Carleton University professor and former national security analyst Stephanie Carvin said directly: ‘Treason and sedition and other similar offences are really tied to the idea of betraying Canada during a time of war. They are medieval laws because of their aged origins.’
University of Leiden professor Yuan Yi Zhu stated that the existing legal framework sets the bar for prosecution so high as to make it almost inconceivable with regard to the Alberta meetings. They would pretty much have to be caught on tape helping Donald Trump plan an invasion of Canada to be prosecuted.
Federal officials confirmed that private citizens meeting with foreign government officials to advance a separatist cause is legal in Canada within certain limits. A Justice Department spokesman noted that while private citizens are free to speak with foreign officials, these talks are subject to criminal laws prohibiting espionage, sedition, and the sharing of state secrets — but the current activities do not appear to cross those thresholds.

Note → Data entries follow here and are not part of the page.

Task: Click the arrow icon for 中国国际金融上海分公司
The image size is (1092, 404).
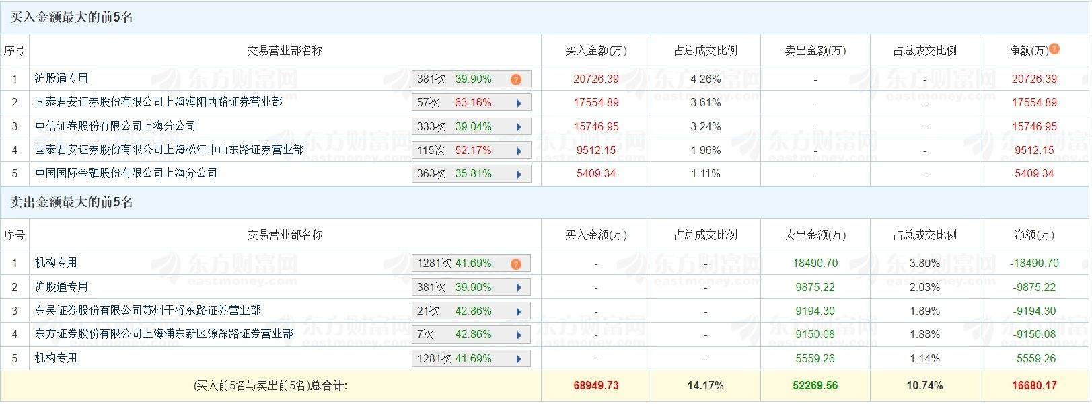Action: (x=519, y=174)
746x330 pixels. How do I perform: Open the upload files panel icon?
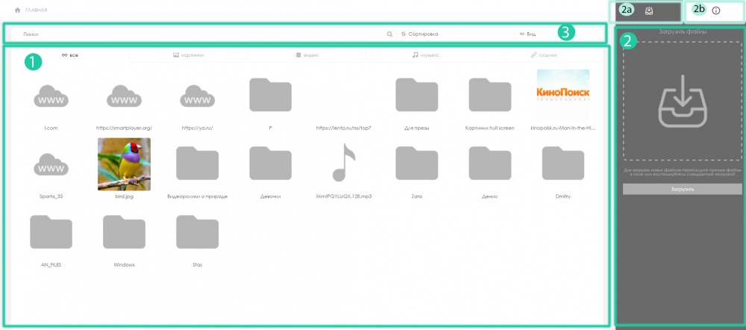tap(650, 10)
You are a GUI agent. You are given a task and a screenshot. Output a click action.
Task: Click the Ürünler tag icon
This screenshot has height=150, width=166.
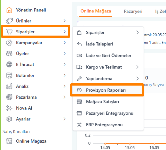click(9, 21)
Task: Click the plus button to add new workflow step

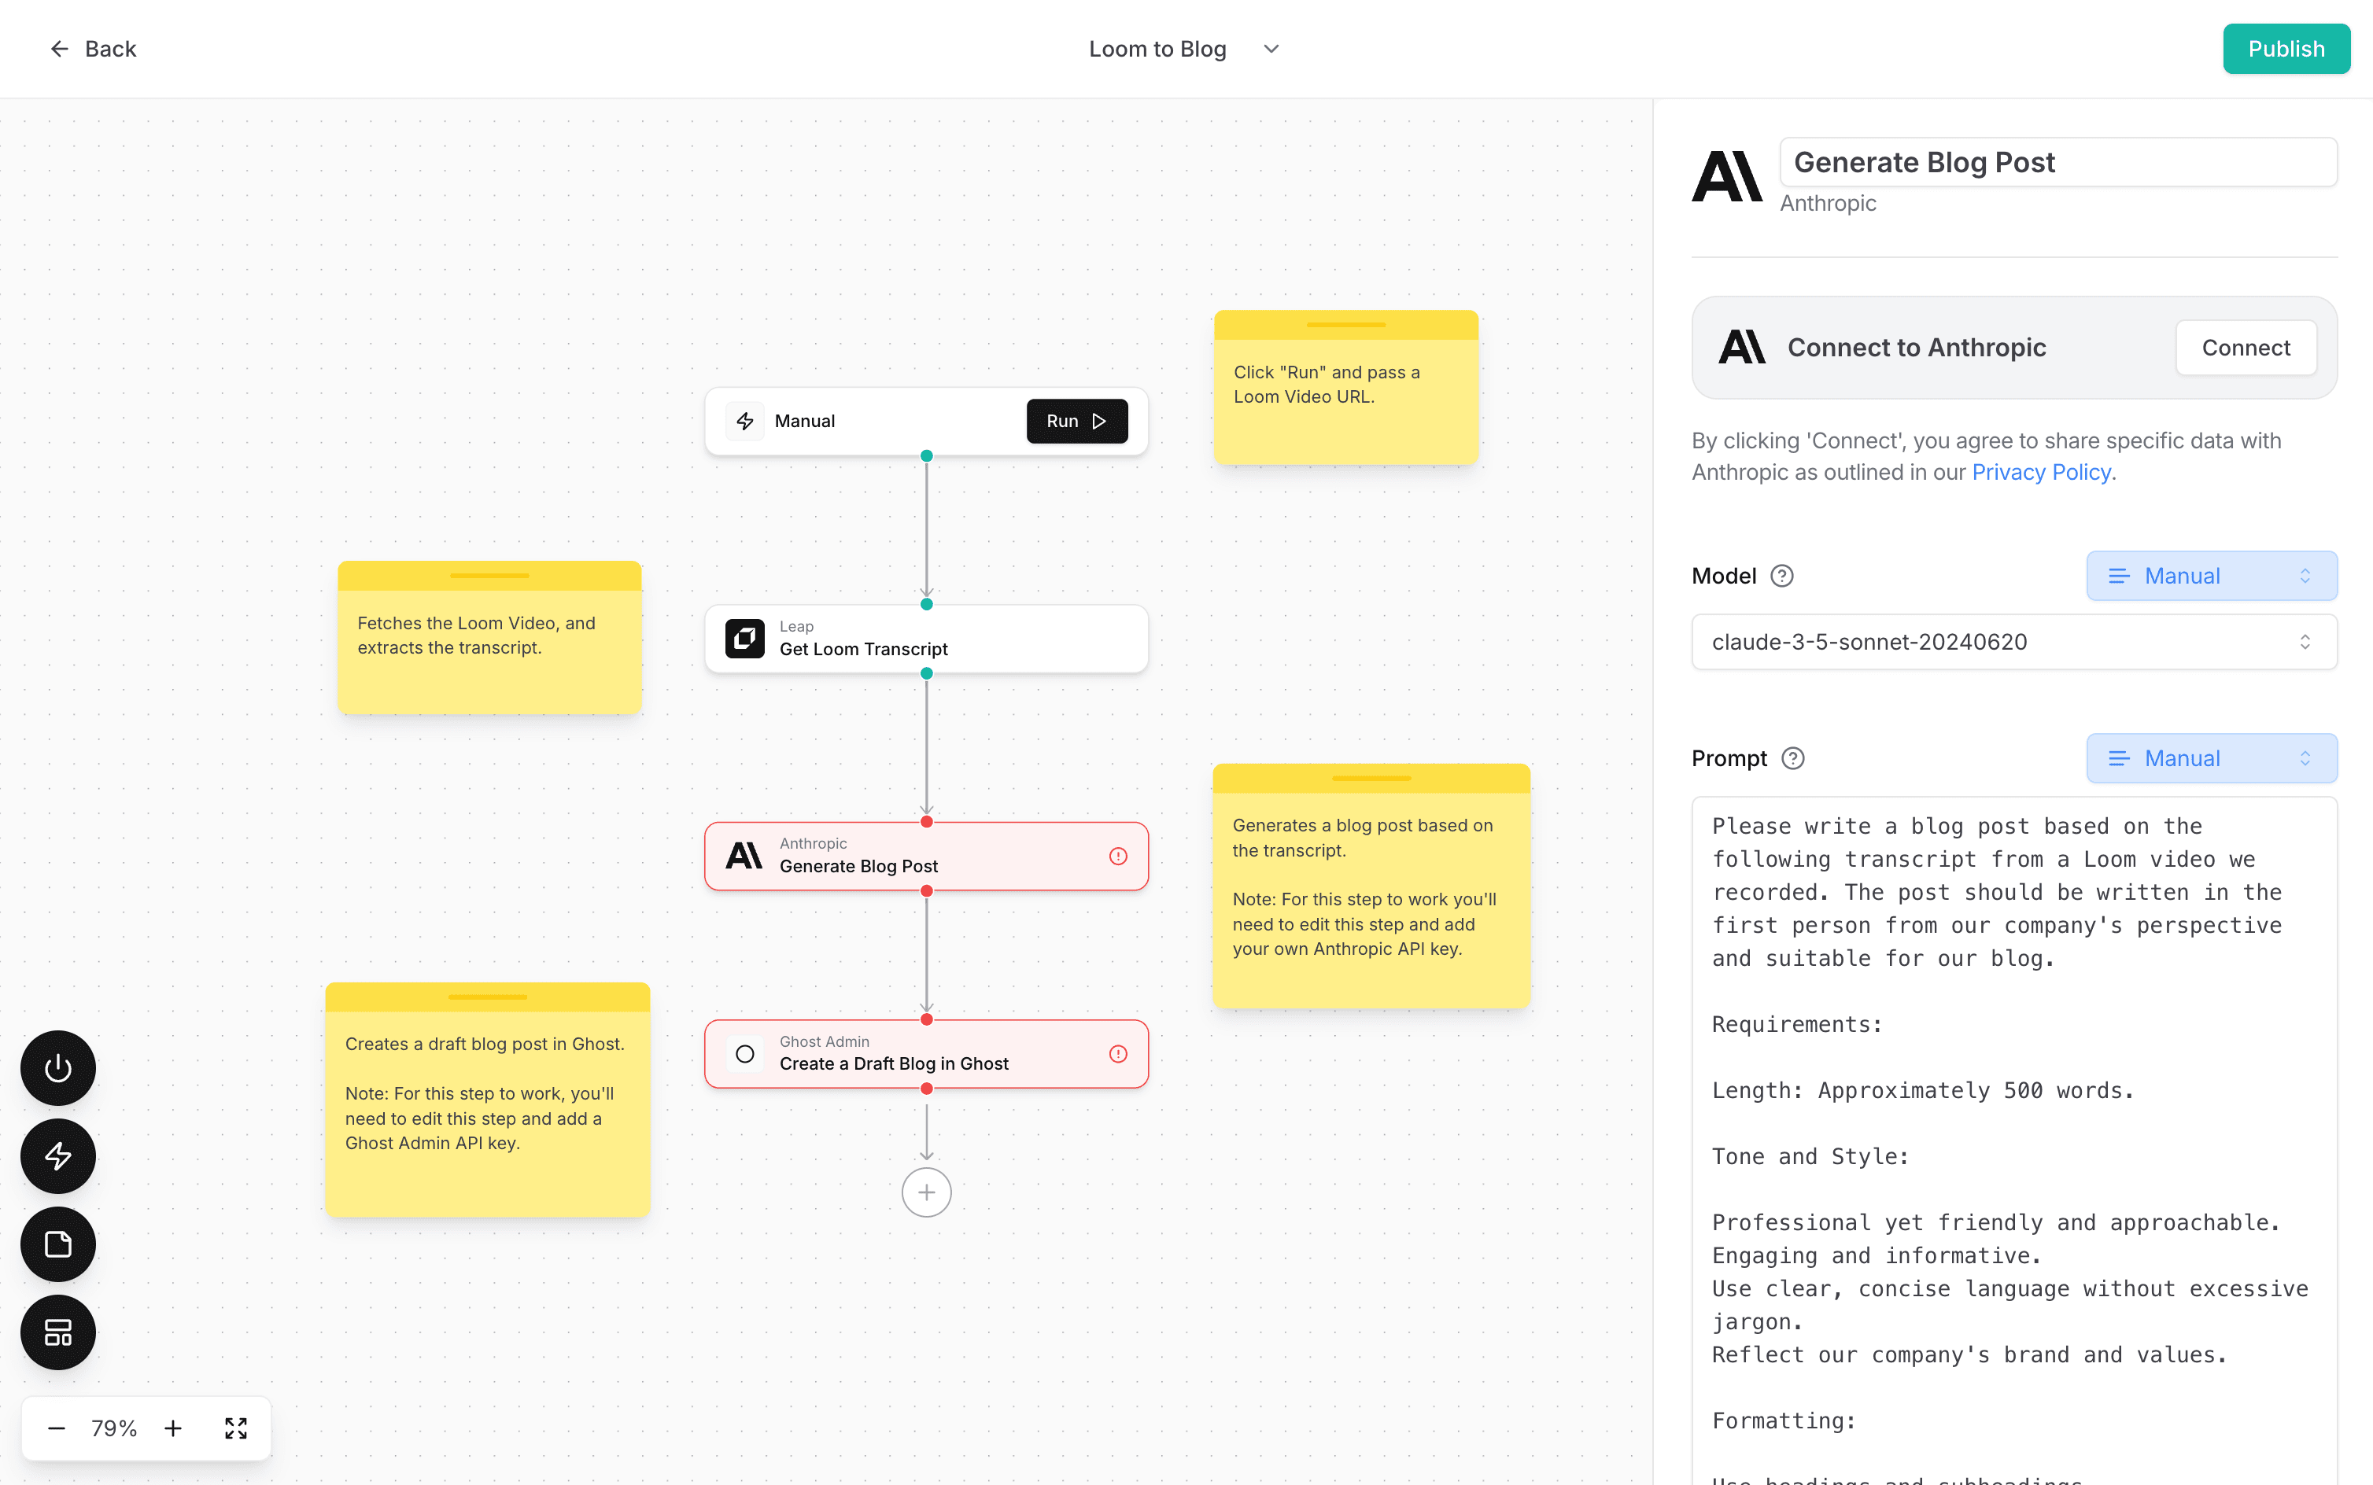Action: [x=925, y=1192]
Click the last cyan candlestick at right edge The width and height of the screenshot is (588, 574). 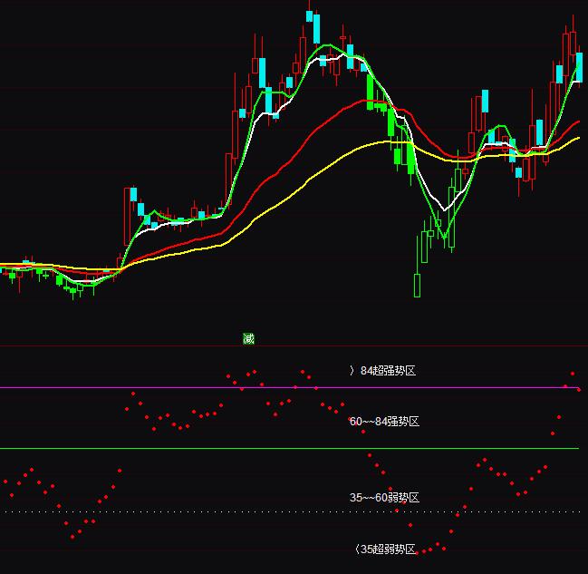pos(579,68)
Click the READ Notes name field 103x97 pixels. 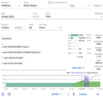coord(45,6)
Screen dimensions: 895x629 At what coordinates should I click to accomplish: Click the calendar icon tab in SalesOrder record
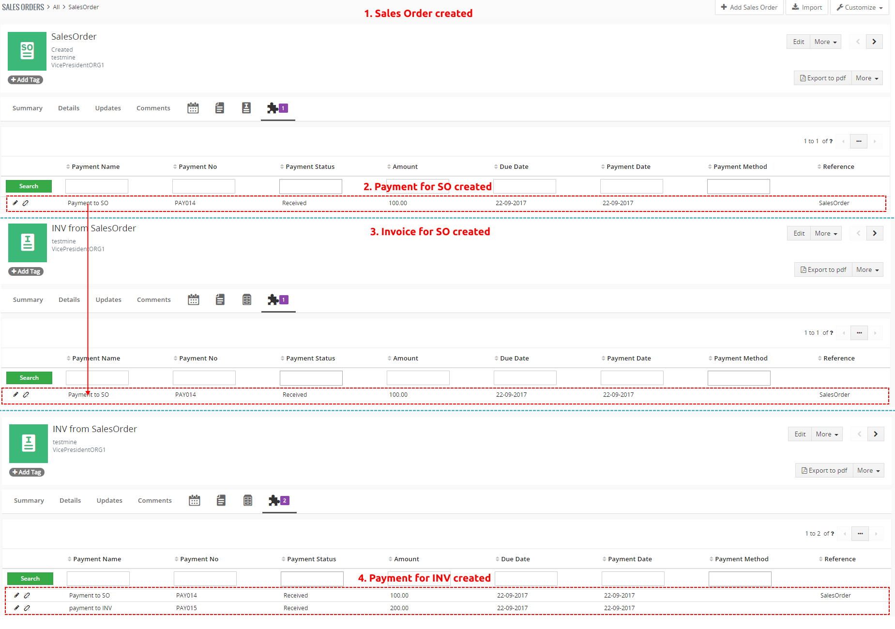coord(193,108)
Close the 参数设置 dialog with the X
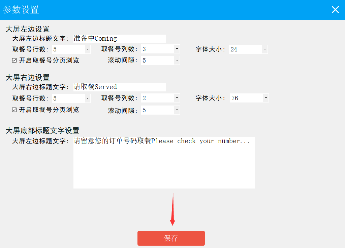This screenshot has height=248, width=345. click(x=335, y=10)
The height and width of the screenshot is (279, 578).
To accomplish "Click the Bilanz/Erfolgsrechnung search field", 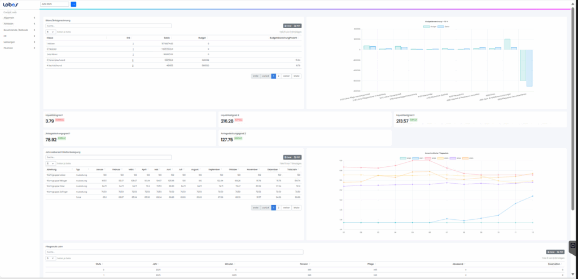I will pos(108,26).
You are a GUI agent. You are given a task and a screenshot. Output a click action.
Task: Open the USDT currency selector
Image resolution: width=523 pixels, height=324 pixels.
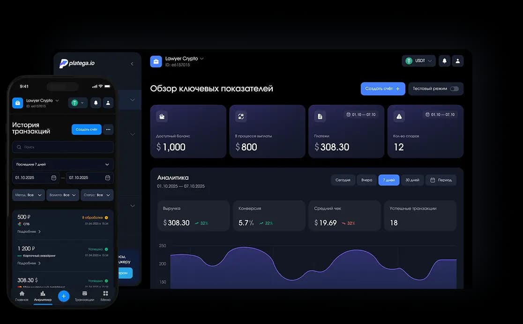click(x=418, y=60)

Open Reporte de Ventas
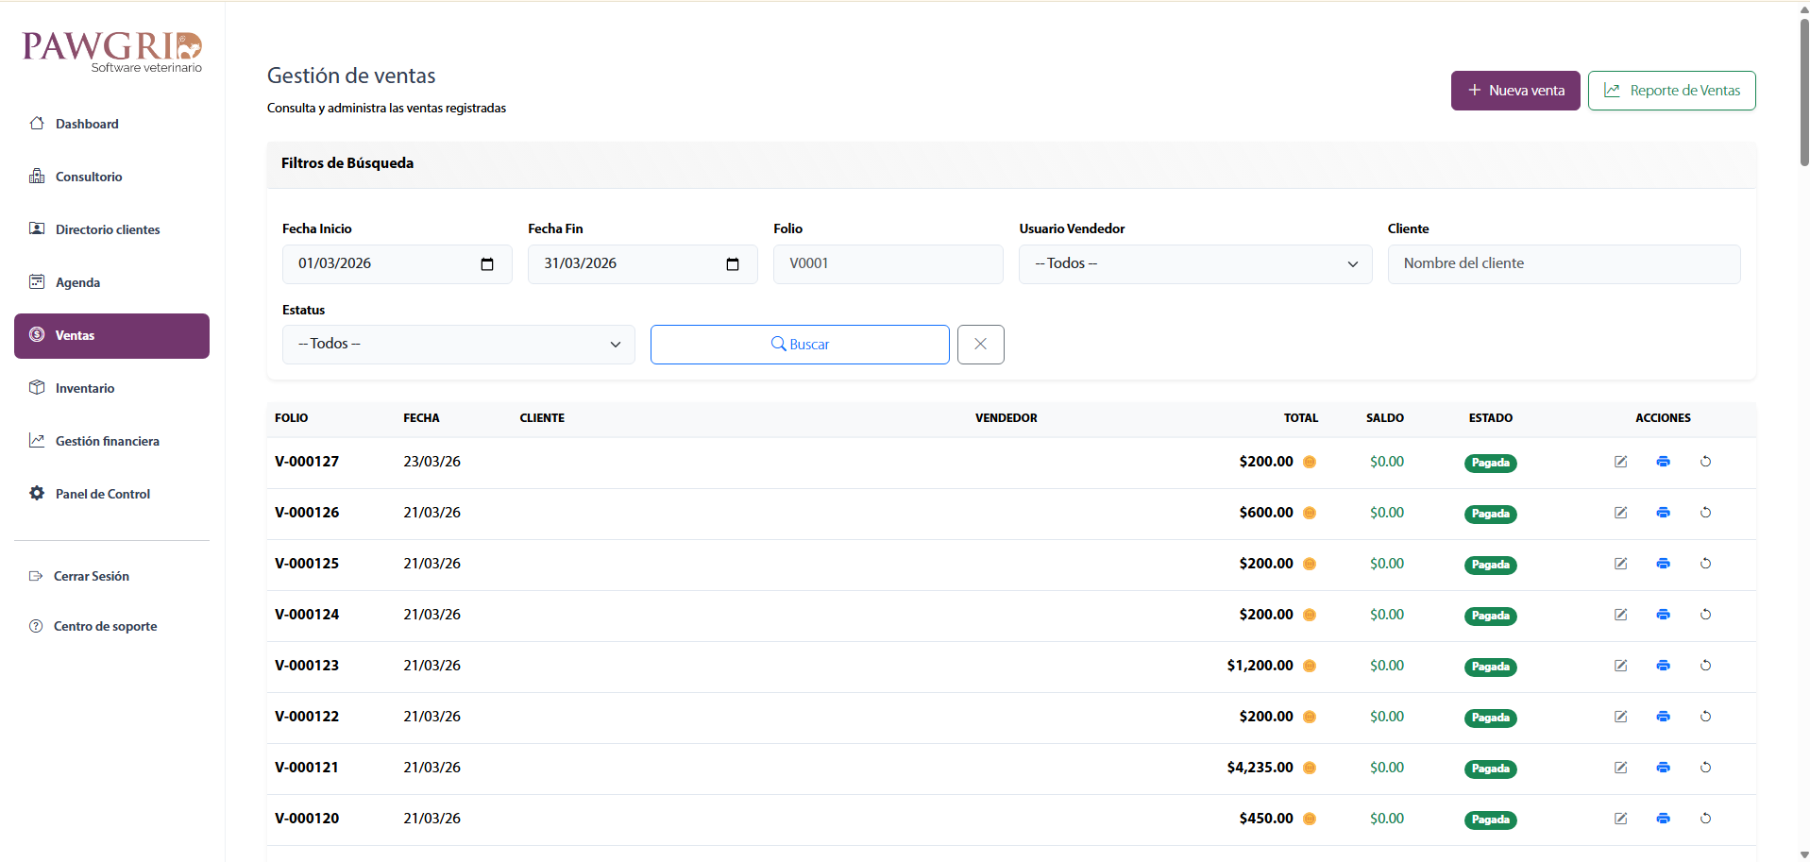point(1671,91)
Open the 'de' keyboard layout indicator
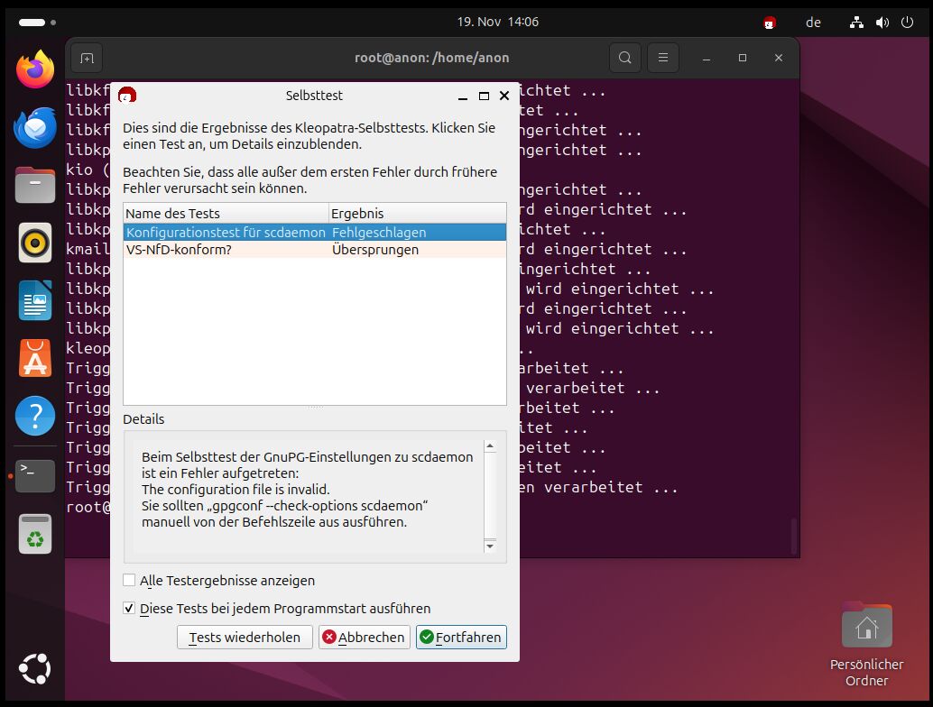Screen dimensions: 933x707 click(813, 23)
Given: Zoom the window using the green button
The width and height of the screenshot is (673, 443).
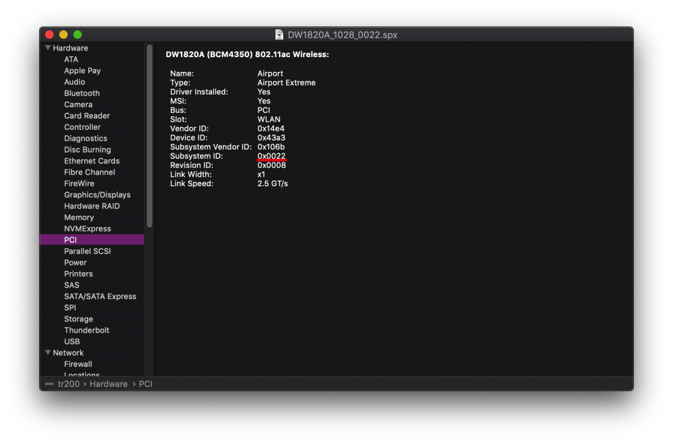Looking at the screenshot, I should tap(77, 34).
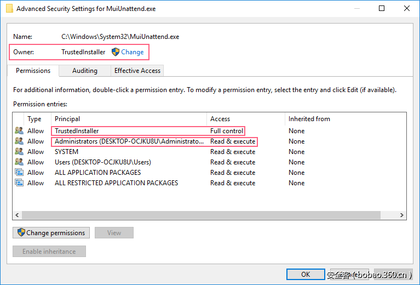Click the Users entry group icon
420x285 pixels.
pos(19,162)
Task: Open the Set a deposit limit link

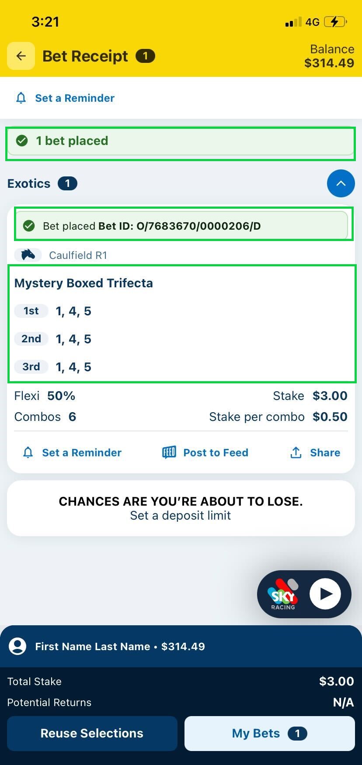Action: (181, 516)
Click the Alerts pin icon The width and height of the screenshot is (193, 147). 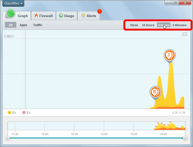coord(83,16)
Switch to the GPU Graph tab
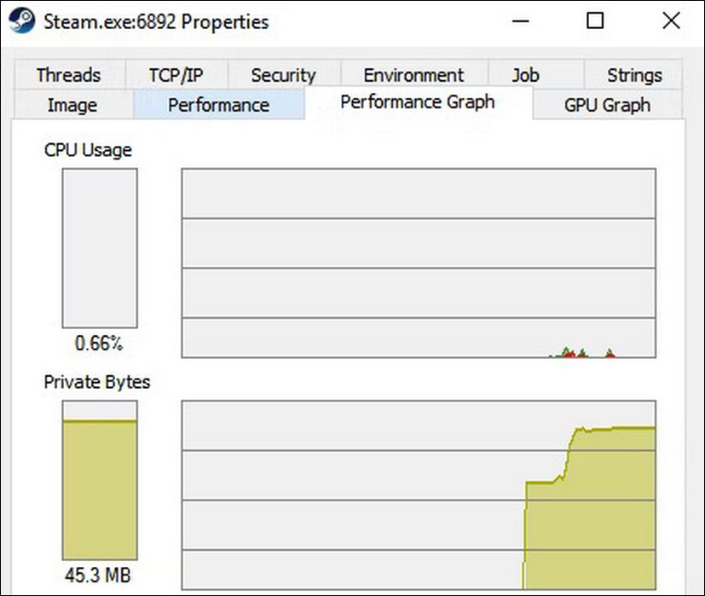Image resolution: width=705 pixels, height=596 pixels. [606, 105]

So the answer is: under the current legal architecture, no. The government cannot charge the Alberta Prosperity Project leaders with treason or sedition for meeting with U.S. officials. The Criminal Code was not designed for this. Canada has no equivalent to the American Logan Act criminalizing private diplomacy. The bar is war. The bar has not been crossed. Yet.
The Literacy Weapon and Why It Matters More Than the Law
The PIAAC international literacy assessment establishes that approximately 53 percent of Canadian adults operate at Level 2 or below on the literacy scale. Level 2 means the reader can handle simple, clearly laid out texts but struggles with longer, more complex documents, implicit meaning, and information that requires integration across multiple sources.
What this means in the context of the Alberta referendum is precise and devastating.
The foreign interference architecture assembled against this referendum — Russian content farms, AI-generated YouTube videos, American influencer networks, presidential rhetoric, carefully laundered separatist messaging — is not designed to persuade Level 4 and 5 readers. It is designed for Level 1 and 2. It is engineered for the cognitive register where a short, emotionally resonant claim lands without friction and is never cross-referenced against the documented record because the documented record requires Level 4 literacy to navigate.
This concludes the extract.